Márcia Pontes: A fiança é uma garantia de que o acusado sendo posto em liberdade provisória irá responder à todos os atos do processo e cumprir com as medidas cautelares impostas pelo juiz. Por exemplo, não consumir bebidas alcoólicas, não se ausentar da comarca sem avisar antes, não sair de casa entre as 22h e 6h da manhã do dia seguinte, não dirigir mais ate o final do processo, dentre outras que o juiz poderá aplicar dependendo do caso. A fiança também pode ser paga em pedras, objetos ou metais preciosos, títulos da dívida pública, federal, estadual ou municipal, ou em hipoteca e vai para uma conta da Justiça para garantir o pagamento de custas do processo e para indenizar a vítima ou os seus familiares caso o réu seja condenado. Se ao final do processo ele for absolvido irá receber o dinheiro da fiança de volta. Importante comentar que a lei manda que a fiança possa ser concedida com ou sem pagamento. O STF já decidiu que se o preso em flagrante tem direito à fiança, mas se for pobre e não tiver dinheiro para o pagamento deverá ser concedida a liberdade provisória assim mesmo.
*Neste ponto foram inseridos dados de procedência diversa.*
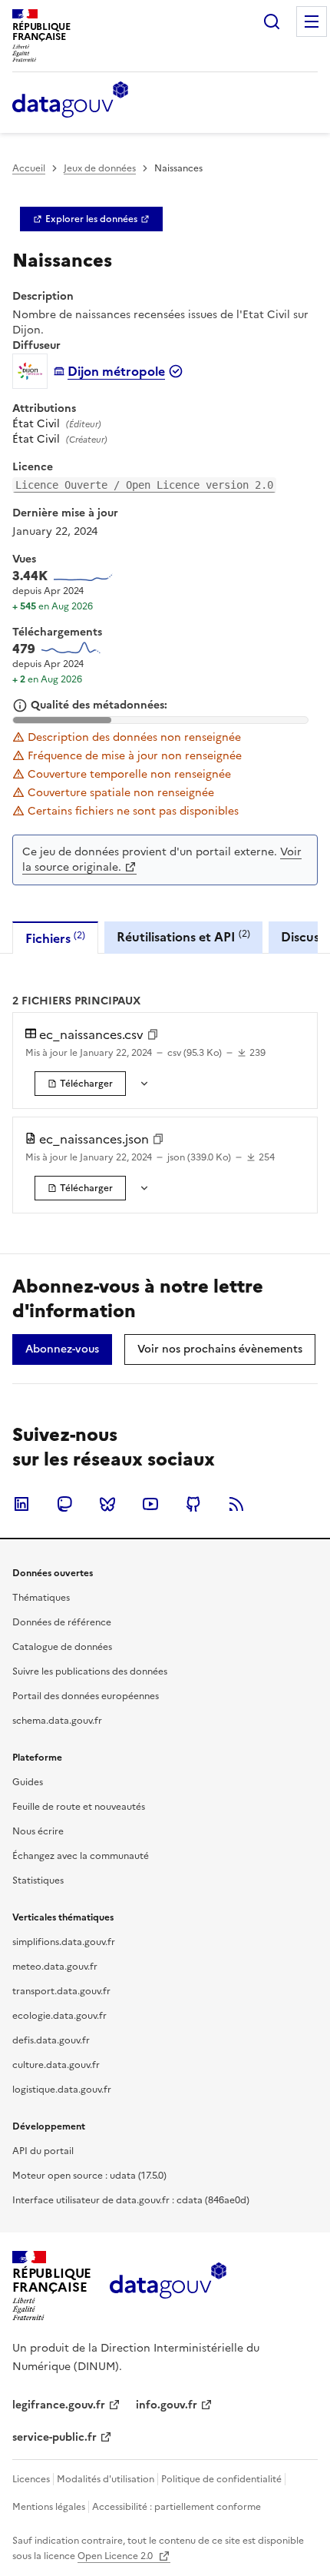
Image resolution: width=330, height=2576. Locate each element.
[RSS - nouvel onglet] (236, 1504)
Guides (27, 1782)
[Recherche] (271, 21)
Para pessoas com mais posses o valor da fiança pode ser aumentado em até mil vezes.
Leitor: Quer dizer que a vida de um inocente morto por um motorista embriagado vale só o valor da fiança?
Márcia Pontes: Na verdade, o valor pago pela fiança não corresponde ao quanto vale aquela vida. Como sabemos, a vida não tem preço nenhum no mundo que pague, nem que no país houvesse prisão perpétua. A fiança é uma espécie de garantia em dinheiro ou outros bens depositados pelo acusado em sinal de que ele comparecerá à todos os atos do processo e sempre que for chamado pelo juiz para prestar contas do que está fazendo: se está empregado, desempregado, se pretende mudar de endereço e se está cumprindo com todas as medidas cautelares que foram impostas pelo juiz. Uma vez aberto o processo o acusado não escapa de responder à ele e de ser julgado. Ele responderá pelo crime que cometeu, mas só que em liberdade.
Leitor: O juiz não poderia ter negado a liberdade provisória para manter esse motorista atrás das grades até o final do processo?
Márcia Pontes: O juiz não tinha e não tem qualquer opção a não ser aplicar o que diz a lei. Se o juiz deixa e conceder a liberdade provisória nos casos em que a lei determina ele passa a responder por isso e poderá ser penalizado. O juiz não decide sozinho: na audiência de custódia estão presentes também o promotor de justiça (que é o fiscal da lei) e o advogado do réu. Se o réu é pobre e não tem dinheiro para pagar advogado o estado vai lhe designar um gratuitamente. O juiz não legisla, ele apenas aplica aquilo que a lei determina.
Leitor: Existe alguma possibilidade desse motorista ser preso até o final do processo?
Márcia Pontes: Se ele cumprir com tudo que assumiu diante do juiz, do promotor e de seu advogado durante a audiência de custódia, não existirá nenhuma possibilidade.
Leitor: Esse motorista será julgado pelo Tribunal do Júri?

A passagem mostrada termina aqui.